Tehlike Sorumluluğu İdare sağlık hizmetini sunarken sağlık personelinin fiillerinin sebep olduğu zararlardan Borçlar Kanununun 66. maddesi hükmüne göre işverenin kusursuz sorumluluğu esasına göre sorumludur. Fakat bazı hallerde sağlık personelinin herhangi bir fiili olmaksızın da zarar doğmuş olabilir. Bu gibi hallerde ise, özel hukuk hükümlerine göre sorumlu olacak idarenin, Borçlar Kanununun 71. maddesinde düzenlenen tehlike sorumluluğuna tâbi olması mümkündür.

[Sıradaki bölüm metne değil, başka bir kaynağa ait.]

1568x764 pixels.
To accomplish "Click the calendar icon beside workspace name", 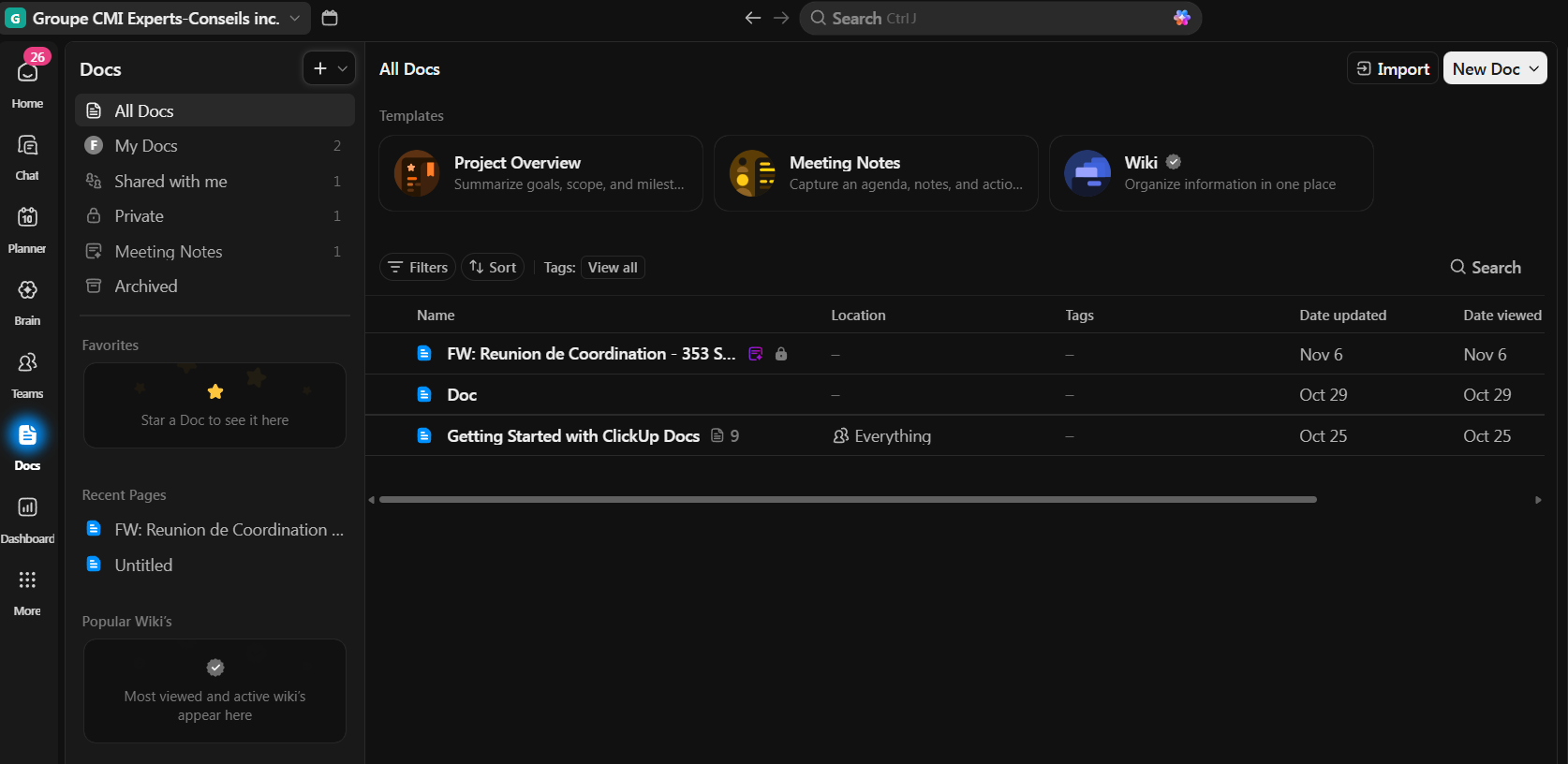I will tap(330, 18).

Zamanaşımı Gerek idarenin işveren veya tehlike esasına göre sorumlu olduğu, gerekse kişisel kusuru sebebiyle sadece sağlık personelinin sorumlu olduğu hallerde, zarar görenler belirli süreler içerisinde maddî ve manevî tazminat davasını açmalıdır; aksi halde alacakları zamanaşımına uğramış olur. Borçlar Kanununun 72. maddesine göre, tazminat istemi, zarar görenin zararı ve tazminat yükümlüsünü öğrendiği tarihten başlayarak 2 yılın ve her hâlde fiilin işlendiği tarihten başlayarak 10 yılın geçmesiyle zamanaşımına uğrar. Ancak, tazminat ceza kanunlarının daha uzun bir zamanaşımı öngördüğü cezayı gerektiren bir fiilden doğmuşsa, bu zamanaşımı uygulanır. Fakat hatalı tıbbî müdahaleden sonra zararın hemen ortaya çıkmadığı durumlarda, zamanaşımı zararın meydana geldiği tarihte işlemeye başlayacaktır.